(Saved data entries)
# # #
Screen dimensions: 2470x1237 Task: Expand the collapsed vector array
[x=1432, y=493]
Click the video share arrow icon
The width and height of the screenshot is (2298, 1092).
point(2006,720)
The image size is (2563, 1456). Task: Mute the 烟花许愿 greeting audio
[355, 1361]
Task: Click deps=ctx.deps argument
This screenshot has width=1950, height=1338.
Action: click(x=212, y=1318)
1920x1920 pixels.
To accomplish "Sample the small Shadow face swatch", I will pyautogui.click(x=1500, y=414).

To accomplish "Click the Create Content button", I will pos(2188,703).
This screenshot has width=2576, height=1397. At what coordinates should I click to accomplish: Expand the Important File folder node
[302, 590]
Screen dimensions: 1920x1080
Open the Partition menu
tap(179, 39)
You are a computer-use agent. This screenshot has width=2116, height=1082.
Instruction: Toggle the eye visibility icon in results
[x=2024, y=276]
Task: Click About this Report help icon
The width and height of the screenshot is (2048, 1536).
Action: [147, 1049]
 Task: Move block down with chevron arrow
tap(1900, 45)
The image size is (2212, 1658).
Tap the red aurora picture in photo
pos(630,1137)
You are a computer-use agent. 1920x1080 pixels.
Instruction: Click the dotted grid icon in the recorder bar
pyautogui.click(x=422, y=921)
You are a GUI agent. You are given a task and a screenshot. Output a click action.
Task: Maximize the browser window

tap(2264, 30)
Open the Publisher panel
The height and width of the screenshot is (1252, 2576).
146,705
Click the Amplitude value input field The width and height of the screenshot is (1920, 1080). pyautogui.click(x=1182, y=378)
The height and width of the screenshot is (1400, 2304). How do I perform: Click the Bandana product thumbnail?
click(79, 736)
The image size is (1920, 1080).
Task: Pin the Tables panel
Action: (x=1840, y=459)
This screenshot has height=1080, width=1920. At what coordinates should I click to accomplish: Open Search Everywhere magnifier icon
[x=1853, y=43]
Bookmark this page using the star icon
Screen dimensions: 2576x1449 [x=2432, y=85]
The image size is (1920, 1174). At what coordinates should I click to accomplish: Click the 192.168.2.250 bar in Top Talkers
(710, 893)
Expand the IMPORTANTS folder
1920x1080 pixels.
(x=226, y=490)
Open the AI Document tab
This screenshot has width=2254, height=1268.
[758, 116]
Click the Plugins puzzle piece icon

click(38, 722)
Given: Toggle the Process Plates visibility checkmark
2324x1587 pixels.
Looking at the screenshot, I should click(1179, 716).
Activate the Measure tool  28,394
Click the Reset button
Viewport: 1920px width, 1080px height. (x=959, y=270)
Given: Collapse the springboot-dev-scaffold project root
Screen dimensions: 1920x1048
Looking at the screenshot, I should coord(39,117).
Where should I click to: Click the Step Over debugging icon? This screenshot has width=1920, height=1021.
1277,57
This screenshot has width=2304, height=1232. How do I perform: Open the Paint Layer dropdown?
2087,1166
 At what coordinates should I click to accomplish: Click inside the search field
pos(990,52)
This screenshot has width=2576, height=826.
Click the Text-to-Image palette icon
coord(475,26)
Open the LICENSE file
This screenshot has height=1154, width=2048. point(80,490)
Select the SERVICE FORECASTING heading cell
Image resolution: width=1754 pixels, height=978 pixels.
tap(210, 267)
# # #
TASK TO CARRY OUT
An exact reproduction of all the records is needed.

OUTPUT OF THE EXERCISE
Screen dimensions: 2470x1237 Task: Expand the collapsed vector array
[x=1432, y=493]
Click the video share arrow icon
The width and height of the screenshot is (2298, 1092).
point(2006,720)
The image size is (2563, 1456). Task: Mute the 烟花许愿 greeting audio
[355, 1361]
Task: Click deps=ctx.deps argument
This screenshot has width=1950, height=1338.
Action: click(x=212, y=1318)
1920x1920 pixels.
To accomplish "Sample the small Shadow face swatch", I will pyautogui.click(x=1500, y=414).

To accomplish "Click the Create Content button", I will pos(2188,703).
This screenshot has width=2576, height=1397. At what coordinates should I click to accomplish: Expand the Important File folder node
[302, 590]
Screen dimensions: 1920x1080
Open the Partition menu
tap(179, 39)
You are a computer-use agent. This screenshot has width=2116, height=1082.
Instruction: Toggle the eye visibility icon in results
[x=2024, y=276]
Task: Click About this Report help icon
The width and height of the screenshot is (2048, 1536).
Action: [147, 1049]
 Task: Move block down with chevron arrow
tap(1900, 45)
The image size is (2212, 1658).
Tap the red aurora picture in photo
pos(630,1137)
You are a computer-use agent. 1920x1080 pixels.
Instruction: Click the dotted grid icon in the recorder bar
pyautogui.click(x=422, y=921)
You are a GUI agent. You are given a task and a screenshot. Output a click action.
Task: Maximize the browser window

tap(2264, 30)
Open the Publisher panel
The height and width of the screenshot is (1252, 2576).
146,705
Click the Amplitude value input field The width and height of the screenshot is (1920, 1080). pyautogui.click(x=1182, y=378)
The height and width of the screenshot is (1400, 2304). How do I perform: Click the Bandana product thumbnail?
click(79, 736)
The image size is (1920, 1080).
Task: Pin the Tables panel
Action: (x=1840, y=459)
This screenshot has height=1080, width=1920. At what coordinates should I click to accomplish: Open Search Everywhere magnifier icon
[x=1853, y=43]
Bookmark this page using the star icon
Screen dimensions: 2576x1449 [x=2432, y=85]
The image size is (1920, 1174). At what coordinates should I click to accomplish: Click the 192.168.2.250 bar in Top Talkers
(710, 893)
Expand the IMPORTANTS folder
1920x1080 pixels.
(x=226, y=490)
Open the AI Document tab
This screenshot has width=2254, height=1268.
[758, 116]
Click the Plugins puzzle piece icon

click(38, 722)
Given: Toggle the Process Plates visibility checkmark
2324x1587 pixels.
Looking at the screenshot, I should click(1179, 716).
Activate the Measure tool  28,394
Click the Reset button
Viewport: 1920px width, 1080px height. (x=959, y=270)
Given: Collapse the springboot-dev-scaffold project root
Screen dimensions: 1920x1048
Looking at the screenshot, I should coord(39,117).
Where should I click to: Click the Step Over debugging icon? This screenshot has width=1920, height=1021.
1277,57
This screenshot has width=2304, height=1232. How do I perform: Open the Paint Layer dropdown?
2087,1166
 At what coordinates should I click to accomplish: Click inside the search field
pos(990,52)
This screenshot has width=2576, height=826.
Click the Text-to-Image palette icon
coord(475,26)
Open the LICENSE file
This screenshot has height=1154, width=2048. point(80,490)
Select the SERVICE FORECASTING heading cell
Image resolution: width=1754 pixels, height=978 pixels.
tap(210, 267)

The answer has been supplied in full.